### Collected data entries
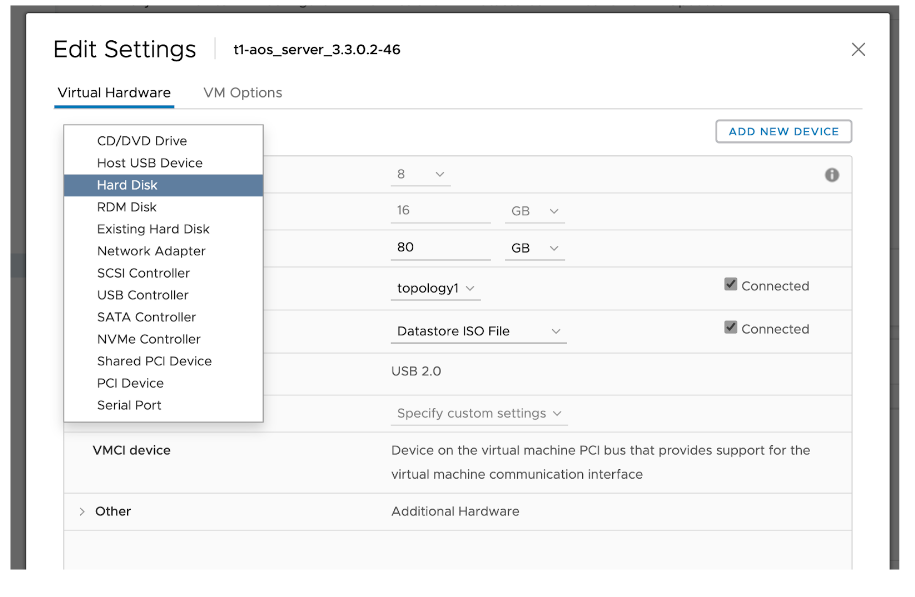Select CD/DVD Drive from device menu
The height and width of the screenshot is (597, 915).
pyautogui.click(x=142, y=141)
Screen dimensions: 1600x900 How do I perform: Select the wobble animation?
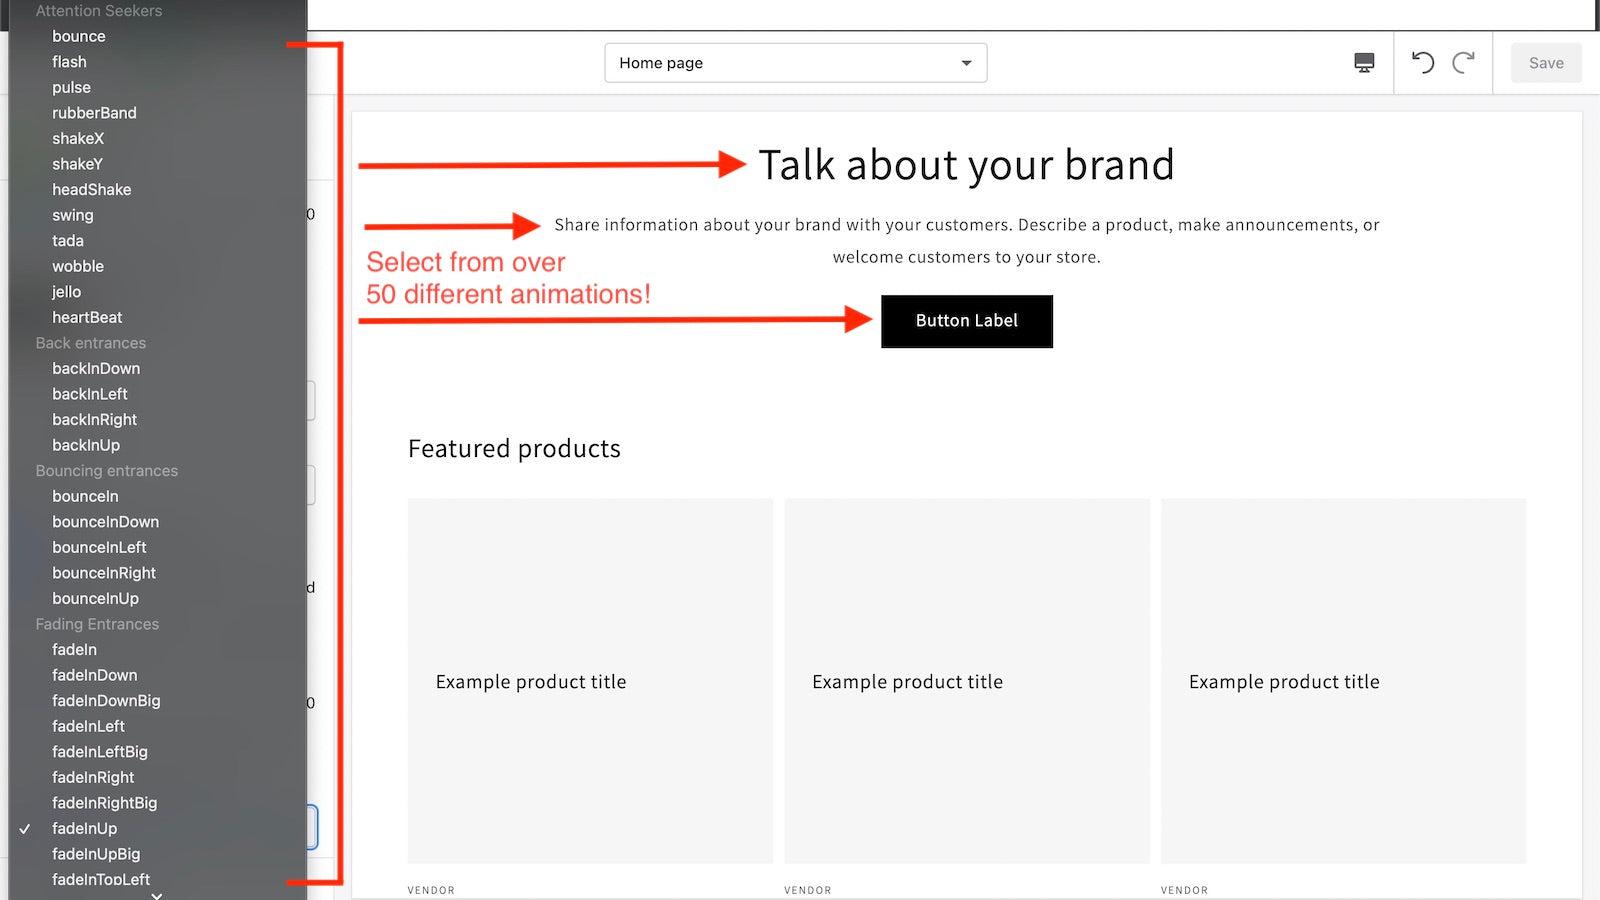pyautogui.click(x=78, y=266)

### PROBLEM TO SOLVE
Beginning with the line that contains "Screen dimensions: 1600x900", repeat every remaining line of the data exactly, the last line included, and omit pictures.

### ANSWER SECTION
Screen dimensions: 1600x900 How do I perform: Select the wobble animation?
pyautogui.click(x=78, y=266)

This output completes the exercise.